Risk Warning: Your capital is at risk. Statistically, only 11-25% of traders gain profit when trading Forex and CFDs. The remaining 74-89% of customers lose their investment. Invest in capital that is willing to expose such risks.

Common Forex terms

Author: Martin Moni
Martin Moni
All publications of the author

Below are some common terms used by traders when talking about the Forex markets. Just like all other fields, traders also felt they needed some unique words to describe what they do. If you’ve been reading our regular posts, you’ve probably encountered most of these.
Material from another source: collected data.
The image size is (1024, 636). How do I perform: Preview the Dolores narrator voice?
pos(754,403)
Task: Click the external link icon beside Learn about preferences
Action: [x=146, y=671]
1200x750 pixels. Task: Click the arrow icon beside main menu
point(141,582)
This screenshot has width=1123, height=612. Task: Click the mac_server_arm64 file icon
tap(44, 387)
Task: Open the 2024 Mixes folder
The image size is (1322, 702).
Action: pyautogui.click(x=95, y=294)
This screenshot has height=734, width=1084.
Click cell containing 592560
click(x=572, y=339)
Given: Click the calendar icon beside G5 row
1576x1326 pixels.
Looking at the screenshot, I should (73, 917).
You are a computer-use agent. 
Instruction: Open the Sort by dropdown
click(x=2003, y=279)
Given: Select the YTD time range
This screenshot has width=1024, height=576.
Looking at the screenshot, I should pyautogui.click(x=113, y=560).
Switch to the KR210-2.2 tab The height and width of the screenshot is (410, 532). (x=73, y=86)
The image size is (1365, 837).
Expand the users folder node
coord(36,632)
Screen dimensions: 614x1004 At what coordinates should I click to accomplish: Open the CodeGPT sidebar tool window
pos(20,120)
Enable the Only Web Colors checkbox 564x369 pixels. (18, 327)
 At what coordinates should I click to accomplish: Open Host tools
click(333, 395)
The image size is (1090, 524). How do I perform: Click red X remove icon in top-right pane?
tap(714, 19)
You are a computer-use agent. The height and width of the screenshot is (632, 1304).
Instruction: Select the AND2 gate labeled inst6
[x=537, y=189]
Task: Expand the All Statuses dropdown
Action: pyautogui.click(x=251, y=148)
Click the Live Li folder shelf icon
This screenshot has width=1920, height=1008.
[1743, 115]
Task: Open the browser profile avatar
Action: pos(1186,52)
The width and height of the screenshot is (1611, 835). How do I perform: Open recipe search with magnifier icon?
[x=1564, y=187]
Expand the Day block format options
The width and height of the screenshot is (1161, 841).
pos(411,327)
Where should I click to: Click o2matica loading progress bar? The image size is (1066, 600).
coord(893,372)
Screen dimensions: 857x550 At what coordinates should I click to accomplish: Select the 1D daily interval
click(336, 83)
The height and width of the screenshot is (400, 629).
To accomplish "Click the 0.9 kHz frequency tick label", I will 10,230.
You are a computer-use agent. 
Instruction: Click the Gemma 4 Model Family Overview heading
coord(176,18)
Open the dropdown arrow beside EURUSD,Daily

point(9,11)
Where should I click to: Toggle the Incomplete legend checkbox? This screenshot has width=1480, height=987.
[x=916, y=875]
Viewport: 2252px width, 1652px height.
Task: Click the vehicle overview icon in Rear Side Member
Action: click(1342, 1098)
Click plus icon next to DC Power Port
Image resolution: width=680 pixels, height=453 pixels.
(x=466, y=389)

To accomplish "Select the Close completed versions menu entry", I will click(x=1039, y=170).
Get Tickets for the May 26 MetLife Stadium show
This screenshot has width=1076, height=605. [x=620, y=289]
For those who already know them, feel free to suggest more terms, and for those who don’t, here are some terms you can use to impress your friends next time you’re in a bar or wherever.

Currency pair labels

I can imagine you’re tired of having to mention the entire currency pair all the time, 24 hours a day. You’re not alone, and traders have come up with simple labels to help identify various commonly traded pairs. These include the Loonie, cable, swiss/swiss, Aussie, Ozzie, kiwi, etc. There are plenty more you can find out on your own, but these are the ones you will encounter most often.

Going short and long

Short simply refers to selling an asset while long is buying the asset. These terms can be used in various ways, for example, “I’m short on the cable”, or “Short the cable”. Long is the opposite, buying or betting on a currency or asset e.g. “I’m long on gold”

Bid/ask price

The bid price is the value at which your trade is executed when you short the base currency. By bidding, you’re asking the markets to buy whatever asset or currency you are selling, and like an auction, buyers will offer you the price they are willing to offer. The asking price is the opposite, with you asking the markets to offer you something, so the asking price is the price at which sellers will offer you the asset so that you can buy it.

Bid/ask spread

We’ve already looked at what spreads are and how you can use them (See how to find the best Forex spreads). However, if you still want to know, here it is in brief – the difference between the bid and ask prices.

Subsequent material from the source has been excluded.